WORK ITEM: In the entries that follow, find the line containing "Report abuse on"; from there, copy every line exactly through the line containing "Screen dimensions: 195x105".

RECORDS FOR THE EXERCISE:
= = = = =

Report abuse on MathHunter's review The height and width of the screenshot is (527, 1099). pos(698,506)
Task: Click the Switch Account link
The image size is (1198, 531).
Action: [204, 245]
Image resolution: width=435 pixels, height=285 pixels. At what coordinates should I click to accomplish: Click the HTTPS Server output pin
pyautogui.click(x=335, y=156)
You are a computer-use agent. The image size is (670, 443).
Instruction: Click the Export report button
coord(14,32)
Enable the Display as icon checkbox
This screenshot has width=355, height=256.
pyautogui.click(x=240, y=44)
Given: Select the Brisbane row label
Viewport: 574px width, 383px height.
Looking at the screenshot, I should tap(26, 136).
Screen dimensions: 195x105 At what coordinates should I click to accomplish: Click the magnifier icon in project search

= = = = =

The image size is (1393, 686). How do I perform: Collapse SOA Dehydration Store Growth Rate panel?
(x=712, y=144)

= = = = =

TASK RESULT:
Report abuse on MathHunter's review The height and width of the screenshot is (527, 1099). pos(698,506)
Task: Click the Switch Account link
The image size is (1198, 531).
Action: [204, 245]
Image resolution: width=435 pixels, height=285 pixels. At what coordinates should I click to accomplish: Click the HTTPS Server output pin
pyautogui.click(x=335, y=156)
You are a computer-use agent. The image size is (670, 443).
Instruction: Click the Export report button
coord(14,32)
Enable the Display as icon checkbox
This screenshot has width=355, height=256.
pyautogui.click(x=240, y=44)
Given: Select the Brisbane row label
Viewport: 574px width, 383px height.
Looking at the screenshot, I should tap(26, 136).
Screen dimensions: 195x105 At what coordinates should I click to accomplish: Click the magnifier icon in project search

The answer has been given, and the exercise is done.